Why plants have phytic acid, and what we can do about it
Phytic acid is a chemical compound that plants use as a storage form of phosphorous. Once a seed gets a signal from the environment that it is the right time to start sprouting and growing into a plant, phytic acid will get broken down to make that phosphorus available in order to feed the seedling.
In human digestive system, phytic acid forms bonds with minerals such as calcium, zinc, magnesium and iron, thus inhibiting their absorption in human body. That way our body discards the precious minerals rather than using them as its building material.
For that reason, phytic acid can be called an antinutrient. By soaking seeds, we activate their enzymes called phytases, which are naturally responsible for decomposition of phytic acid in seeds.
Sprouting – what it means for a plant, and what for human nutrition
Sprouting is a process in which a young plant changes from its latent form (a seed) into an active one (what we recognise as a plant). In that process, numerous enzymes are activated, starch is broken down into simpler sugars, phytic acid is decomposed…
All that happens so that a young plant gets all the energy and minerals that it needs for the first stage of its growth and development, while it is still unable to photosynthesize. But, since we use seeds as food, we can also benefit from these processes that plants have developed so profoundly.
During the process of sprouting, levels of vitamin A and E, some vitamins from B group and vitamin C get significantly elevated. Decomposition of starch in the sprouting process makes sprouts more easily digestible and decomposition of phytic acid makes the mineral absorption in human intestine easier and more successful.
Creating the conditions for sprouting
To start the sprouting process, seeds need a signal from the environment, and the most important signal in this case is water. So, to induce sprouting, seeds need to be soaked in water for a certain amount of time.
The time required to activate a seed and make it ready for sprouting can vary form species to species, but in most cases you won’t go wrong if you leave your seeds in water for about 8 hours and then strain the water.
A good temperature for sprouting is usually between 18 and 25 °C. It is also good to keep the seeds away from the direct sunlight. A shady corner in the kitchen will be good enough, but for most species it will also be okay if you decide to put them in the dark.
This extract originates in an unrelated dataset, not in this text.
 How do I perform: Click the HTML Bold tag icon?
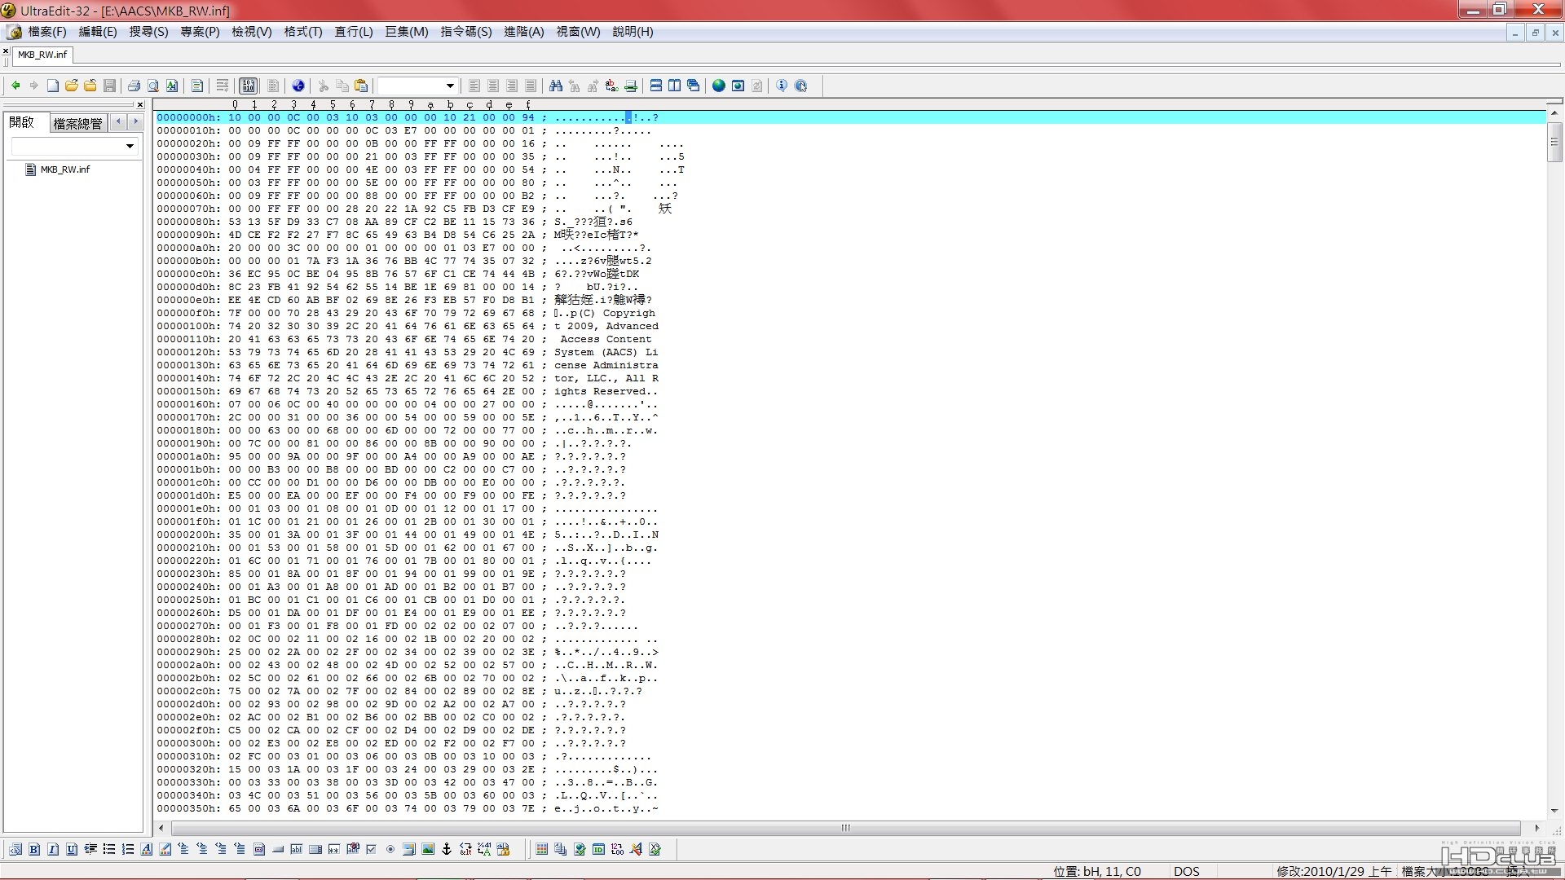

A quick example – sprouting mung beans
I recently sprouted mung beans, and here is how: I first let the seeds soak in water at the room temperature for 8 hours. After that, I strained them, washed under running water and left in a strainer that was placed in a larger bowl.
I put the soaked mung beans inside of a kitchen closet (you can also just put them on a spot that never gets direct sun exposure), and rinsed them every 6-8 hours. After two days, the sprouts were already 3-4 cm long and ready to be consumed. At lower temperatures they will probably need more time to achieve that length, but you can eat them earlier on as well.
If you would like to find out more, I explained my favourite (and also super simple) method of growing legume sprouts in more detail in this article about lentil sprouts.
Besides mung beans, I often sprout buckwheat and lentils. All of these are really easy to grow and will germinate quite quickly.
Sprouts can be used in cooked dishes such as stir fry’s (especially thicker sprouts such as mung bean or soy sprouts), but they are also really delicious and healthy when eaten raw, in salads or as an addition to a cooked dish. They will work great in a sandwich, with crackers or in a sushi roll.
Honestly, watching the sprouts grow is one of those things that make me appreciate food even more. Life force doing its thing in front of you, looks magical, but that is actually “just” life.